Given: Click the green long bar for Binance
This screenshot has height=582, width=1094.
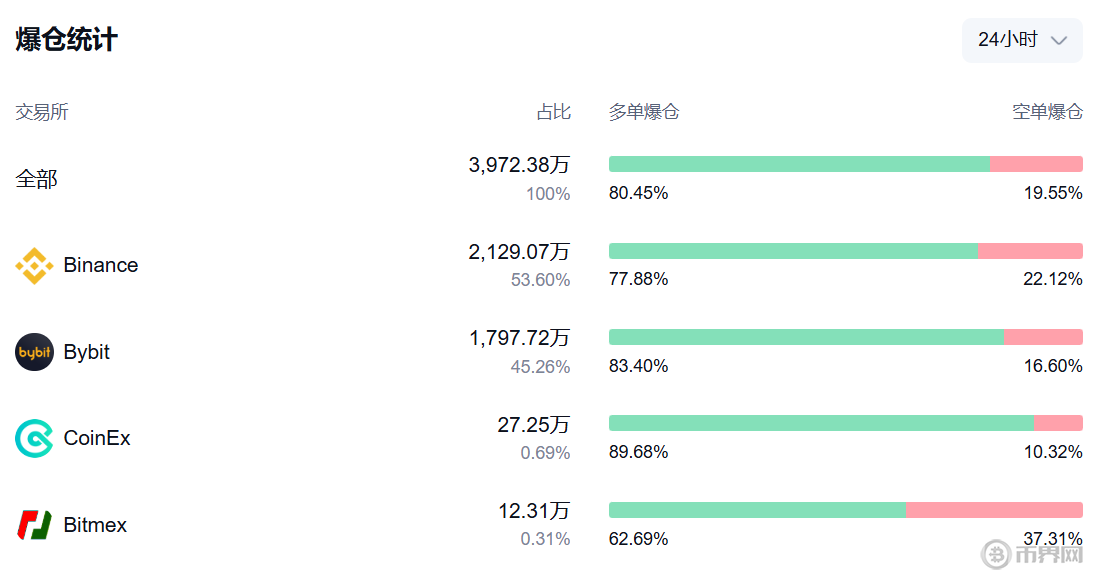Looking at the screenshot, I should pos(792,251).
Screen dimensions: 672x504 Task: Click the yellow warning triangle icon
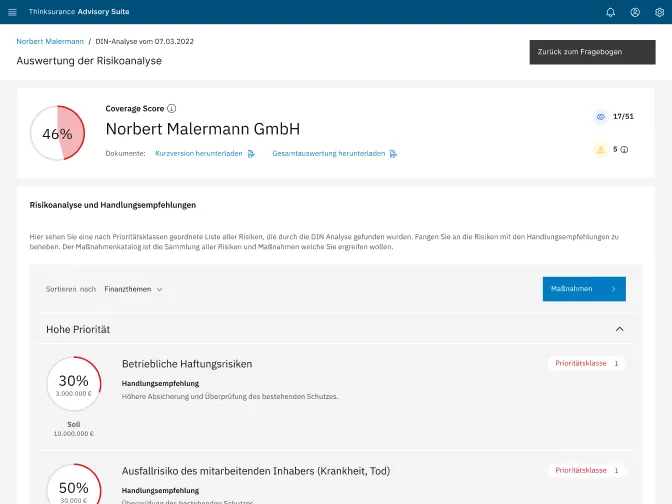(600, 149)
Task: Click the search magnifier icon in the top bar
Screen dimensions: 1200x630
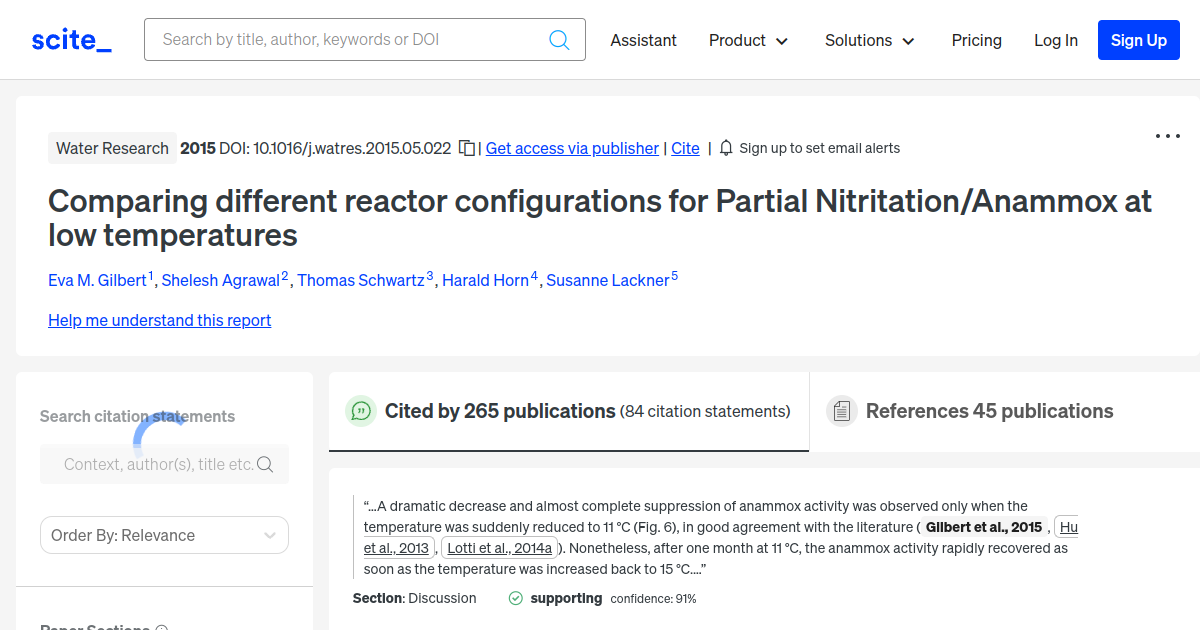Action: (x=559, y=40)
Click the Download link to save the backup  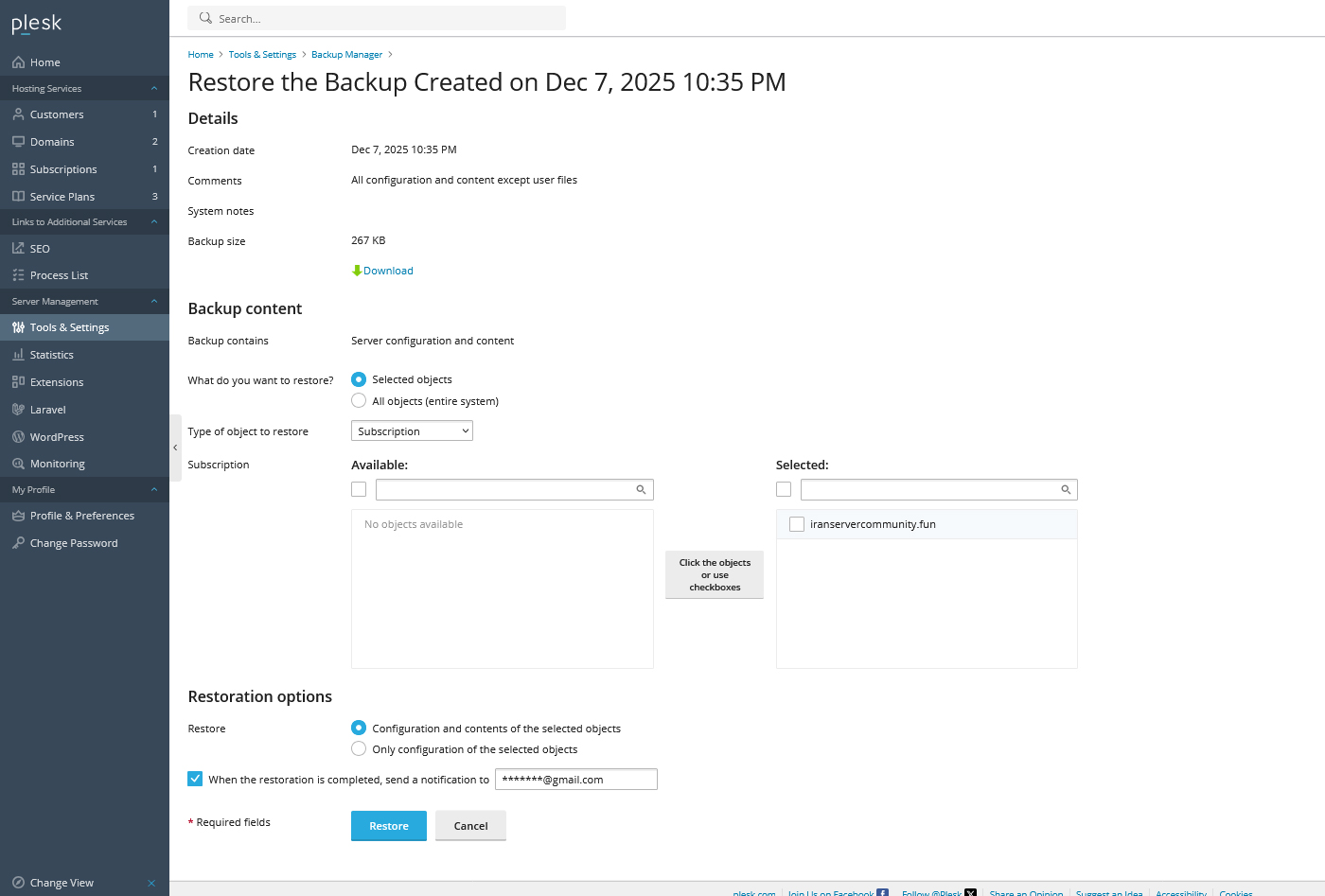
----------------
**WORK INSTRUCTIONS:** Rewrite the records from the line with "Task: Click the search" through the end of the records, swapping "magnifier" for "magnifying glass" and keeping everything else unchanged. Omit the pictures.

**EXPECTED ANSWER:**
Task: Click the search magnifying glass icon in the top bar
Screen dimensions: 1200x630
Action: (x=559, y=40)
Click the Download link to save the backup  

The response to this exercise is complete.